* _Your instructions_:
The answer must be an exact copy of the lines from the one containing "The width and" through the last line of the records, with no pictures.
Segment Start: Stored data
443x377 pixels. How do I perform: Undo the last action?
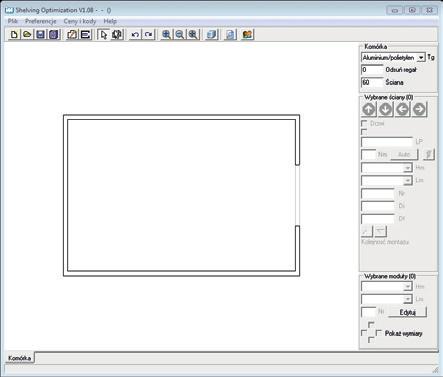(135, 34)
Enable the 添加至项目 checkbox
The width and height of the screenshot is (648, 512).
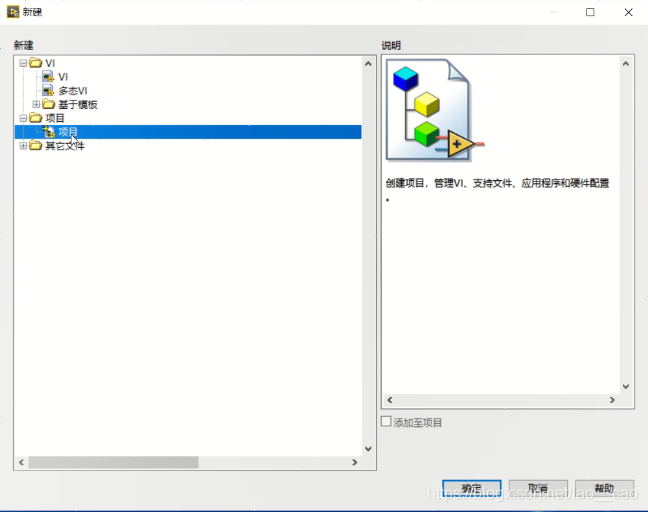[386, 422]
Segment End: Stored data
* _Problem solution_:
The width and height of the screenshot is (648, 512).
[386, 422]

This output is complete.